Self-driving rigs for USPS
Navistar modified truck. © TuSimple.
The United States Postal Service (USPS) is about to test self-driving mail shipment. Over a two-week period, California start-up TuSimple, a self-driving trucking company, will be hauling mail between USPS’s distribution centres in Dallas, Texas and Phoenix, Arizona. The 1,700km run will be covered by TuSimple’s autonomus rigs in about 22 hours, at an average speed of 80km/h. As usual for this kind of test, a person will be on board for safety purposes. TuSimple uses modified Navistar trucks that, like Tesla’s vehicles, navigate based on cameras rather than LiDAR, though each truck does have two LiDAR sensors on board. Cameras can see up to 1km ahead, while LiDARs are limited to 300m.
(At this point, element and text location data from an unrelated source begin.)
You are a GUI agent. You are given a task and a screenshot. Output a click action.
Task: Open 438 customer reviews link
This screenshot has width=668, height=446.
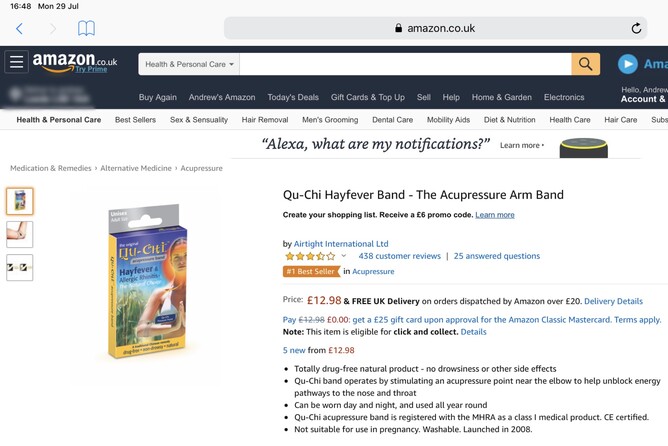pos(399,256)
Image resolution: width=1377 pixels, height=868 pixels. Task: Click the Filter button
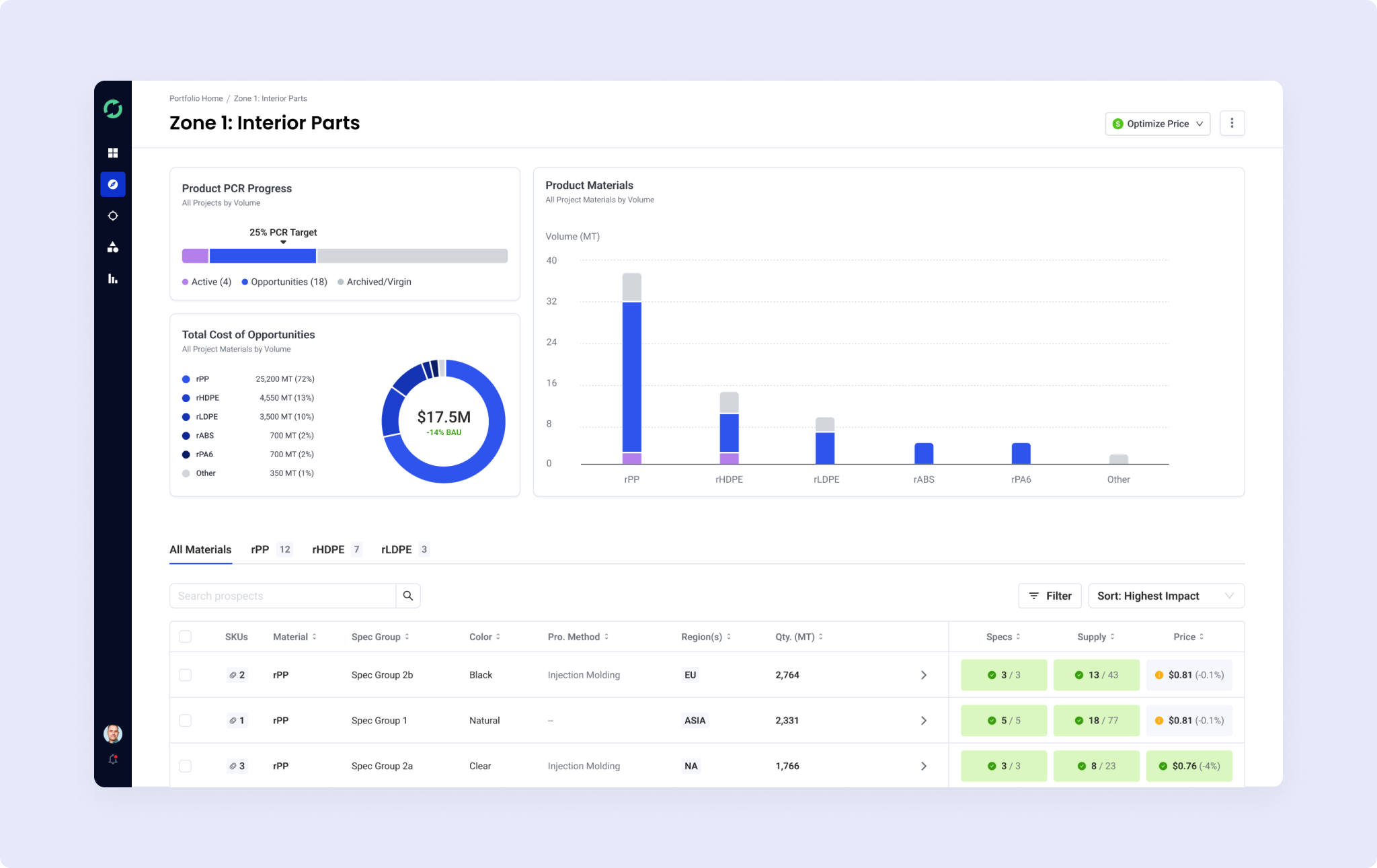pos(1050,596)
USPS spends some 4 billion dollars per year on ground transportation services through trucking contractors, and this cost is climbing due to a general shortage of truck drivers. In 2018, the trucking industry estimated that 50,000 additional truck drivers would be needed to fill the trucking gap in the United States. Self-driving rigs could help save hundreds of millions of dollars by eliminating the need for drivers, and by obviating motor vehicle operator hours of work regulations. Last year, USPS posted a 3.9 billion dollar deficit.
⇨ The Verge, “US Postal Service will use autonomous big rigs to ship mail in new test.”